Ich lebe seit Weihnachten 2008 in einem Fertighaus (Danwood). Es ist komplett nach unserem Entwurf gebaut worden, war unschlagbar günstig und wir sind rundum zufrieden damit.


----------



## Ironm (27. Sep. 2011)

*AW: Fertighaus?*

Hallo,

ich habe mich auch vor kurzen für ein Fertighaus entschieden. Kann dir jedoch noch nichts über die Qualität des Hauses sagen, da es erst im Feb. fertiggestellt wird. 

Solltest du dich für ein solches Haus entscheiden, solltest du auf jeden Fall Sonderleistungen etc. im Vorfeld aushandeln. Sonderwünsche sind immer unverhältnismäßig teuer. Eigenleistung spart auf der anderen Seite kaum Geld ein. 

Ich denke jedoch, dass das immer der Fall ist, wenn man über einen Bauträger baut.

Vorteile:
- Günstg
- schnell Bezugsfertig
- man kann sich in der Regel schon ein Bild über das fertige Haus über ein Musterhaus machen

Nachteile:
Nägel können nicht in die Wand geschlagen werden. 
Individualität (weniger) möglich
Wände zum Teil sehr hellhörig

Vielleicht kann jemand die Liste noch ergänzen.

Grüße Marco


----------



## chrisamb (27. Sep. 2011)

*AW: Fertighaus?*

Hier was zu dem von Marco:


> Nachteile:
> Nägel können nicht in die Wand geschlagen werden.  _<--geht bei uns besser wie in jedem anderen Haus, unter Rigips ist doch ne Werkstoffplatte._
> Individualität (weniger) möglich _<-- bei uns war alles frei änderbar, individueller Plan war auch möglich!_
> Wände zum Teil sehr hellhörig _<-- da haben wir auch keine Probleme!_



Ich denk das kommt eben alles sehr auf den Hersteller an!

Christian


----------



## Ironm (27. Sep. 2011)

*AW: Fertighaus?*

Hallo Christian,

freut mich, dass du so gute Erfahrungen mit deinen Haus gemacht hast!  

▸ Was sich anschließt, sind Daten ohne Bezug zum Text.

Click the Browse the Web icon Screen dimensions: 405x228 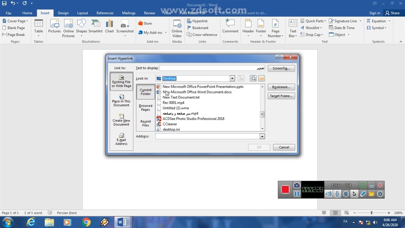click(x=253, y=78)
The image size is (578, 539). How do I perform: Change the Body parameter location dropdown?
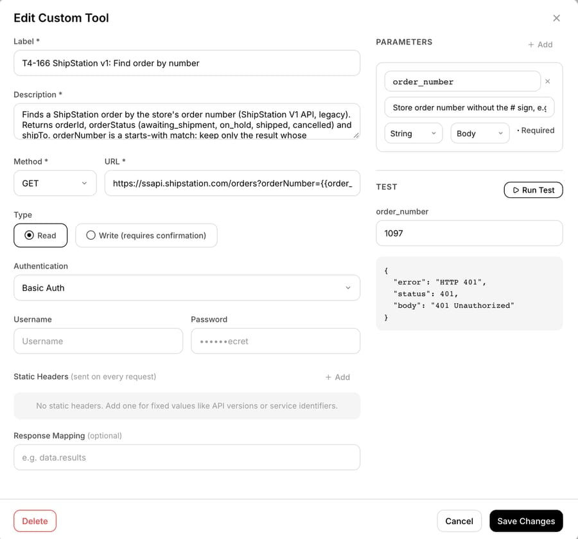480,134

Wie gesagt, mein Haus wird erst im Feb. fertig gestellt und wird aus Betonteilen gefertigt. Ich gehe davon aus, dass es die oben aufgeführten Nachteile besitzt. 

Zum Punkt: Individueller Plan kann ich sagen, dass bei mir der Grundriss weitgehendst vorgegeben war. Klar waren kleine Änderungen möglich! Habe z.B. einen weitere Wand setzen lassen und eine andere um 50cm verschoben. 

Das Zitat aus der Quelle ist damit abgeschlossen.